Ad ogni modo, imposta dal ministro e leader leghista Matteo Salvini, della nuova legge va detto, innanzitutto, che non solo semplifica le procedure in materia di lavori pubblici, ma addirittura taglia, senza troppe remore, nodi e nodini che fino a ieri ne impedivano una fluida e veloce applicazione. Poco importa se col rischio di esasperare distorsioni che pure erano già presenti nella vecchia normativa.
Tra molti punti pure interessanti, infatti, il nuovo codice degli appalti di fatto esclude dalle gare il 98,3% dei lavori pubblici limitando, nella sostanza, la possibilità di allargare la partecipazione a più operatori economici. Insomma, riduce drasticamente o annulla il gioco della concorrenza. La norma, infatti, prevede l’innalzamento a 5,3 milioni del tetto di spesa perché sia richiesta la gara pubblica. E, contestualmente, innalza pure la soglia per l’affidamento diretto di servizi e forniture a 150 mila euro (dalle attuali 40 mila). Un aspetto, quest’ultimo – come si diceva – che almeno in un primo momento ha fatto storcere il naso finanche a Giuseppe Busia (tralascio la lite da cortile che ne è scaturita con ascari e peoni della Lega prontamente scesi in campo) per il quale il rischio è “soprattutto nei piccoli Comuni” dove “questi contratti vengano stipulati in virtù di relazioni personali se non di parentela, anziché sulla bontà delle offerte o della qualità delle ditte”.

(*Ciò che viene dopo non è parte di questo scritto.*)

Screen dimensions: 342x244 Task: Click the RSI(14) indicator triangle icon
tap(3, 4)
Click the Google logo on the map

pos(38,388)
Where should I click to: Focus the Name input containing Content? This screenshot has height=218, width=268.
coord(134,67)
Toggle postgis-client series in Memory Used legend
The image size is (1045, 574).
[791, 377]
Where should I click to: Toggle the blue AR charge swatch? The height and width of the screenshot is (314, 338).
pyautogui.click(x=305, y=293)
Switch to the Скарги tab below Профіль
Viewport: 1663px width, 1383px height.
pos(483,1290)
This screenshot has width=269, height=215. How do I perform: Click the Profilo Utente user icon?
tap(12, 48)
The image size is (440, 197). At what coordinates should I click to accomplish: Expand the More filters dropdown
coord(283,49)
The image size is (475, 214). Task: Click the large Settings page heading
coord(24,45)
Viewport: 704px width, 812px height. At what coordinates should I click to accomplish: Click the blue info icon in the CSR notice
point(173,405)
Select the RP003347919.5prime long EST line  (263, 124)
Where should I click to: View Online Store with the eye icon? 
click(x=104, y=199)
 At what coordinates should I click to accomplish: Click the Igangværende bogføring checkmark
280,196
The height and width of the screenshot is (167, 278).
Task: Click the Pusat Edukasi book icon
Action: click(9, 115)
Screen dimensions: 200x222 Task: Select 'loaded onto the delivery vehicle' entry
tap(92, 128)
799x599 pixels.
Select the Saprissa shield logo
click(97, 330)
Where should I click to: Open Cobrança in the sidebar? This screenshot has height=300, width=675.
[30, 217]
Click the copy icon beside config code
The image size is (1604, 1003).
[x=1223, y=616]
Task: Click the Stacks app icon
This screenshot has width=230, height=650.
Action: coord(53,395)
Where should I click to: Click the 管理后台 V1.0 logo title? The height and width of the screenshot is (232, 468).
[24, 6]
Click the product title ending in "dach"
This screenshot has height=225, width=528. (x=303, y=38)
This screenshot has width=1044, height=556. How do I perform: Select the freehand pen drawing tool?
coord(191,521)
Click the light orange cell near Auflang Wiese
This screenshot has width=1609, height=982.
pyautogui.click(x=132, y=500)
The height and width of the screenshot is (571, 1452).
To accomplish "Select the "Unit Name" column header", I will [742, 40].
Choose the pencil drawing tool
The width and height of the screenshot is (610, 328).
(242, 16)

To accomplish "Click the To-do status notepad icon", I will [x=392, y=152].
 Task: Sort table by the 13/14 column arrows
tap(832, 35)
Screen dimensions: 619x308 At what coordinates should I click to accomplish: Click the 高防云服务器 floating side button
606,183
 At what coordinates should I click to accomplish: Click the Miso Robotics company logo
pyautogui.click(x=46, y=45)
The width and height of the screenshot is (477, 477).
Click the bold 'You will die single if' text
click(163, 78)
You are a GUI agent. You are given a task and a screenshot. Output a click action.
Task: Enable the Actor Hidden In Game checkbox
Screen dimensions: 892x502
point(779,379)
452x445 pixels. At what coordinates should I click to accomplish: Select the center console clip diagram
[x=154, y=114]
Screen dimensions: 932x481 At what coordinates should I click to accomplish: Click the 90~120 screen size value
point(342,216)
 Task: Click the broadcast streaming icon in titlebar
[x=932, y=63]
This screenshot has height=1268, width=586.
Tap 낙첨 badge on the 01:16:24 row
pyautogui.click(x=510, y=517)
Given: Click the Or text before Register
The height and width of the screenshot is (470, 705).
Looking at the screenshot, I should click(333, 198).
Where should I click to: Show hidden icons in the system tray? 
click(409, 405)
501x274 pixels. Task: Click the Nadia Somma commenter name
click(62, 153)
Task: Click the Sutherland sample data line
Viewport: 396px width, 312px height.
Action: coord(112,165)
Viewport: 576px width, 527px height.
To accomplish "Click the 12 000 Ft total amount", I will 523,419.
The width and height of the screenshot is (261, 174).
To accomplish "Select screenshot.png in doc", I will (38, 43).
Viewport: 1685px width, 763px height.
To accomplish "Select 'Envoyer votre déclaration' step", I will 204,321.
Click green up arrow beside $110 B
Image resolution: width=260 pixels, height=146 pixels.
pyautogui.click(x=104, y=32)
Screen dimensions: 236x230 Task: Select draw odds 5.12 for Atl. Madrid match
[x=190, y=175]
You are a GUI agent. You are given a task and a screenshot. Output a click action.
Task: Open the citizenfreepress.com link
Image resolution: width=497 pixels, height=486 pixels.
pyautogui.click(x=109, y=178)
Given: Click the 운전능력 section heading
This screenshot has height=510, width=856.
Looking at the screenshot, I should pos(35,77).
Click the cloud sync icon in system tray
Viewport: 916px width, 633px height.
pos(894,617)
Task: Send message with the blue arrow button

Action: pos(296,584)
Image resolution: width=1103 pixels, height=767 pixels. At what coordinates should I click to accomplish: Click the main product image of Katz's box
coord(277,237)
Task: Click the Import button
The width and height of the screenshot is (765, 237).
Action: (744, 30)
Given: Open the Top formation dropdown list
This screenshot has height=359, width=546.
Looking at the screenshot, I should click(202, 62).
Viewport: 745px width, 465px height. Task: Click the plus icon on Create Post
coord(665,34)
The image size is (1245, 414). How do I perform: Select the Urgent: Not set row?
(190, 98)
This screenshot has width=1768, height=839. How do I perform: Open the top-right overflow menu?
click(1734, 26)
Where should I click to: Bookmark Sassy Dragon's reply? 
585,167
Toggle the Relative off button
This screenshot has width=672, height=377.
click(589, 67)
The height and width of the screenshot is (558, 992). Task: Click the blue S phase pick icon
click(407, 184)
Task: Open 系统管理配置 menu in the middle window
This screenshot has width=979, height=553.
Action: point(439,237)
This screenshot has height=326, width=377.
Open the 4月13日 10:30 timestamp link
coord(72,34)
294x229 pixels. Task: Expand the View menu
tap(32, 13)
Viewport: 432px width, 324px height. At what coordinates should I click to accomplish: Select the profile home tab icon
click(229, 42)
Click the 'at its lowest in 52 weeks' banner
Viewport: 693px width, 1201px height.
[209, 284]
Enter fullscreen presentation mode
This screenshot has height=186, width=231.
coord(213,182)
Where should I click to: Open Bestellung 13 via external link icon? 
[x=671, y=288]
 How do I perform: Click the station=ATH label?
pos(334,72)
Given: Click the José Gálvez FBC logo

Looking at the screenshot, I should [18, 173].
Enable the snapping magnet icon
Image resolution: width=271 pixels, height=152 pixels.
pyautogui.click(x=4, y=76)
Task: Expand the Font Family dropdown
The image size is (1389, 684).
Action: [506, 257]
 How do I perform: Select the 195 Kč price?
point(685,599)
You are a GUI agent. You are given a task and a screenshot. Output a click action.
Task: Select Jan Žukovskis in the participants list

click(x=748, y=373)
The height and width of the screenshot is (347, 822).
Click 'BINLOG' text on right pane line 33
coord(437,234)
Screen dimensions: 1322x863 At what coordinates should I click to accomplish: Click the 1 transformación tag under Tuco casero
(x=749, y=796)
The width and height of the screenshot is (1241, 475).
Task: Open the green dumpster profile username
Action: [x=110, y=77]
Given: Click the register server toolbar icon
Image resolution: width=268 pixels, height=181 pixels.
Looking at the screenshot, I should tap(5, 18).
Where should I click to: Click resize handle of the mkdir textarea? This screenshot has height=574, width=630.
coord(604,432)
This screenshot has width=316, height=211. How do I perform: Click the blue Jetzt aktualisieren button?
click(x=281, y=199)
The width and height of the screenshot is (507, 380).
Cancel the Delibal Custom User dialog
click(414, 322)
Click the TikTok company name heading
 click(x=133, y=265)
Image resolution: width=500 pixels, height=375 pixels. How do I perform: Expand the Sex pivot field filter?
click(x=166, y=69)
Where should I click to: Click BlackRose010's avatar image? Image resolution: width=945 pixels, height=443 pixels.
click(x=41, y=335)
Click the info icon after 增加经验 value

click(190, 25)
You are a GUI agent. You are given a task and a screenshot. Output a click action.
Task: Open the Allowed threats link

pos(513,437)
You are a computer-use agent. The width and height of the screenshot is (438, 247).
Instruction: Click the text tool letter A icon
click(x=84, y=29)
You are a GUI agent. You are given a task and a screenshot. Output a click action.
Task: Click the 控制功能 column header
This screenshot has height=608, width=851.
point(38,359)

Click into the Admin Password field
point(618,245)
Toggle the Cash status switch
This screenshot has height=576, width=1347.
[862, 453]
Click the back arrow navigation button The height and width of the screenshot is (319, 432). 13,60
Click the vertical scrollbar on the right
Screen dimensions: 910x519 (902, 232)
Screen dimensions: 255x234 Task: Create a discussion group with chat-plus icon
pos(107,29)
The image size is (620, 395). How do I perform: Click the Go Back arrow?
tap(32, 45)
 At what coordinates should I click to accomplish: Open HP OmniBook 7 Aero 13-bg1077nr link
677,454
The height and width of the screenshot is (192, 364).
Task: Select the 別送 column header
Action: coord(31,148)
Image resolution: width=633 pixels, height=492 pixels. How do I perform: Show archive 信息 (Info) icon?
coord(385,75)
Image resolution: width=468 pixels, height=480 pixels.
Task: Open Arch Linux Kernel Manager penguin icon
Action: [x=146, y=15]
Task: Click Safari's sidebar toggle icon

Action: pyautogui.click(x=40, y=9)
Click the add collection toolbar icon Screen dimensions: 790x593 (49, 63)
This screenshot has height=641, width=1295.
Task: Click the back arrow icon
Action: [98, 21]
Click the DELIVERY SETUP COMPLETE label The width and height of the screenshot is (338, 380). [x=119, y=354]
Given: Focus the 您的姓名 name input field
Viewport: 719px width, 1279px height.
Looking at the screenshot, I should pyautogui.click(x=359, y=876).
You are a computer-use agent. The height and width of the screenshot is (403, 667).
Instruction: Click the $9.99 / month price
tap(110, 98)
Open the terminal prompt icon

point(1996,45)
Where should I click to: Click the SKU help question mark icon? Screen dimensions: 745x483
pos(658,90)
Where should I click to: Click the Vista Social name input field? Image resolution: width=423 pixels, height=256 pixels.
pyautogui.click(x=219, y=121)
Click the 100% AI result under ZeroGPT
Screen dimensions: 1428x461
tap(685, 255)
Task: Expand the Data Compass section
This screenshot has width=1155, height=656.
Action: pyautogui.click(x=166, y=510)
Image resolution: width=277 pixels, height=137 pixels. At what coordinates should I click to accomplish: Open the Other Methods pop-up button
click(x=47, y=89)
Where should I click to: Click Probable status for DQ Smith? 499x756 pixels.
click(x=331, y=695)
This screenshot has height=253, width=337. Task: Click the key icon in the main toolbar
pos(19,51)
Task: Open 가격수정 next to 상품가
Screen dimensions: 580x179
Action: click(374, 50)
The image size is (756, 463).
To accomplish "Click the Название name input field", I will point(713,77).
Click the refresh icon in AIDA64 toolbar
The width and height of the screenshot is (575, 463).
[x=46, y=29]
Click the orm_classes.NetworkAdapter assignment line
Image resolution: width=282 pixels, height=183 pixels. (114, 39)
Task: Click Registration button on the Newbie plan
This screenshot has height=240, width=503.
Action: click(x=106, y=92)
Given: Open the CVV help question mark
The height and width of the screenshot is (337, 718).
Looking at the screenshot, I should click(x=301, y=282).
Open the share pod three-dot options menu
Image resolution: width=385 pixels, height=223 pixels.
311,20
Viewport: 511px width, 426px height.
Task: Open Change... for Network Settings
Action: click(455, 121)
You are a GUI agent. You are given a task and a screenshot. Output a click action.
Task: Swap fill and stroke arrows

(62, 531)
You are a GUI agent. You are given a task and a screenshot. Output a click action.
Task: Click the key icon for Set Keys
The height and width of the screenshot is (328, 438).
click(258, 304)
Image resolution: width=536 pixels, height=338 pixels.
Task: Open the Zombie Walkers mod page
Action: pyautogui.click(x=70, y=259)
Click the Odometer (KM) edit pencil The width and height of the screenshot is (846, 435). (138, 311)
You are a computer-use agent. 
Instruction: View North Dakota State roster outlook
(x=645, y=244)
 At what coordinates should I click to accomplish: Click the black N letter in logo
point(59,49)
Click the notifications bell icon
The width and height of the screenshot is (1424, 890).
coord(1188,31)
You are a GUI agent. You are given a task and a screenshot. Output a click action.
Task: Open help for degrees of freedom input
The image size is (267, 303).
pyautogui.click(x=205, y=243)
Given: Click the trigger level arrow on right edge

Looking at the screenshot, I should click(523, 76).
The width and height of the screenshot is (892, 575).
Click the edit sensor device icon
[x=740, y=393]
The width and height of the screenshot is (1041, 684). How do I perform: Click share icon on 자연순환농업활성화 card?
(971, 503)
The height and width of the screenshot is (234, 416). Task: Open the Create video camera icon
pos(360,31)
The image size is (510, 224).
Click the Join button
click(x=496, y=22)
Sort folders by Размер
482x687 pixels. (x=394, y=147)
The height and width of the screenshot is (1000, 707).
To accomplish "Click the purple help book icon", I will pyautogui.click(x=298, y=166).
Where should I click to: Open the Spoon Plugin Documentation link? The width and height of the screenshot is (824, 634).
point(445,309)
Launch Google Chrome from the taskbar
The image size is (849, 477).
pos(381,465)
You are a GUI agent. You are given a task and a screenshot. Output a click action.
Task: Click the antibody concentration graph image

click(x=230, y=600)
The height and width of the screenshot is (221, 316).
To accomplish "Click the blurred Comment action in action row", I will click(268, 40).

Insomma: “Sotto i 150 mila euro va benissimo il cugino o anche chi mi ha votato e questo è un problema”.
Difficile dargli torto. Anche perché, sempre per restare a casa nostra, in provincia di Caserta, i cugini non sempre vestono panni, come dire, di buona stoffa. Pensate, infatti, agli anni in cui l’ente Provincia aveva un ruolo ben più importante di quello attuale. Ebbene, provate a chiedere agli uffici tecnici (per inciso, vero nervo scoperto del sistema) di dov’erano oltre il 70% delle imprese edili che si accaparravano i lavori messi a bando o più semplicemente affidati da quell’ente? Ve lo dico io: erano ditte casalesi. Per carità, ottime ditte, condotte da ottime persone. Certo, non sempre. Ma il dato è questo.
E provate sempre a chiedere: di dov’erano la stragrande maggioranza di imprese ingaggiate per lavori, grandi o piccoli che fossero, a bando o affidamento diretto, programmati dalla più grande azienda della provincia, quella che un tempo si chiamava Ospedale civile? Avete indovinato. Sempre dello stesso comune. E la situazione non cambia, statene certi, in quei Comuni che periodicamente vengono “attenzionati” dall’autorità tutoria.
Dunque, il rischio paventato dall’Anac non si presenta per la prima volta. Il nuovo codice degli appalti sposta semplicemente l’asse in favore della velocità di affidamento dei lavori, ma rispetto alla trasparenza e alla concorrenza resta tutto come prima; magari semplicemente peggiorerà un quadro già nero.
A meno che non si cambi prospettiva. Non si cerchi, cioè, di migliorare le procedure di selezione del personale politico-amministrativo. Procedure che – come ho già scritto – l’attuale legge elettorale per i comuni non favorisce, ma anzi crea “ab origine” le peggiori condizioni di potenziali infiltrazioni, corruzione, precarietà e instabilità politica. Con tutto quel che ne consegue in termini di “best practices”, come oggi usa dire.
Prendersela con il nuovo codice degli appalti, perciò, non serve. Bisogna guardare altrove.